Senate Majority Leader Stan Rosenberg declined to comment on the governor’s potential use of his commutation powers until he does some more “homework” on the subject, and said sentencing laws will remain in the Legislature’s focus.
"The Senate President and the Speaker have pledged to return to the subject of mandatory minimum sentencing early in the next session. I take them at their word,” Patrick said before signing a sentencing bill in 2012. The bill reduced mandatory minimum sentences for some drug offenses while automatically granting the maximum sentence to certain habitual offenders.
“We are working on a number of strategies to try to reduce incarceration and re-incarceration, and so I think over the next couple of years there’s going to be a lot of ideas floated,” Rosenberg told the News Service.
The prison system is almost uniformly crowded beyond the design capacity of the facilities. The two maximum security prisons are overcrowded with an average occupancy rate of 121 percent, as of Dec. 16, according to the Department of Correction. The 12 medium security prisons are an average 145 percent occupied, well above the design capacity, with only two – the medium security portion of Cedar Junction in Walpole and the Shattuck Hospital Correctional Unit in Jamaica Plain – under capacity. Houses of correction and jails are occupied at an average of 128 percent of capacity, with Essex County experiencing the greatest overcrowding.

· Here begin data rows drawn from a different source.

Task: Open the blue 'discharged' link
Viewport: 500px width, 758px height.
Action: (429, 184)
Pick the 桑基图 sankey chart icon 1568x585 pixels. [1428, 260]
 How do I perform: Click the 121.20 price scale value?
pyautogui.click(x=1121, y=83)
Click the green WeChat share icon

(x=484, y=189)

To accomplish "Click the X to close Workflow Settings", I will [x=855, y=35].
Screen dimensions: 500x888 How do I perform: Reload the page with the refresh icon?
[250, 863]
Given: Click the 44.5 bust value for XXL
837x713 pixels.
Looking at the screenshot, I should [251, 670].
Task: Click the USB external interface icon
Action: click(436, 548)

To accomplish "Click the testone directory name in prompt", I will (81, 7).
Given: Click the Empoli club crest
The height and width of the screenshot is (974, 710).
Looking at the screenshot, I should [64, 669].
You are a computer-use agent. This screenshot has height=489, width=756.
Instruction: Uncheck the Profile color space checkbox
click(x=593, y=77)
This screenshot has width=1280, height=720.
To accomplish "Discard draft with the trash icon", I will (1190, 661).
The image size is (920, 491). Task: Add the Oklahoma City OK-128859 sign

Rosenberg said the Special Commission to Study the Criminal Justice System has worked on the issue, and he said, “I know there are some people who would like to see another sentencing commission convened to review the reports of the previous sentencing commissions and try to move something forward.”
Rosenberg has said he has the votes to become the next president of the Senate once Senate President Therese Murray’s tenure ends. Murray has said she will decide whether to run for re-election by April. Her time presiding over the Senate must end in March 2015 because of term limits.
“It’s a sensitive subject,” said Rosenberg, noting a number of states, including Texas have reviewed their sentencing laws “finding that we’ve sort of gone so far in one direction that we’re just loading the prisons up with people who don’t belong there.”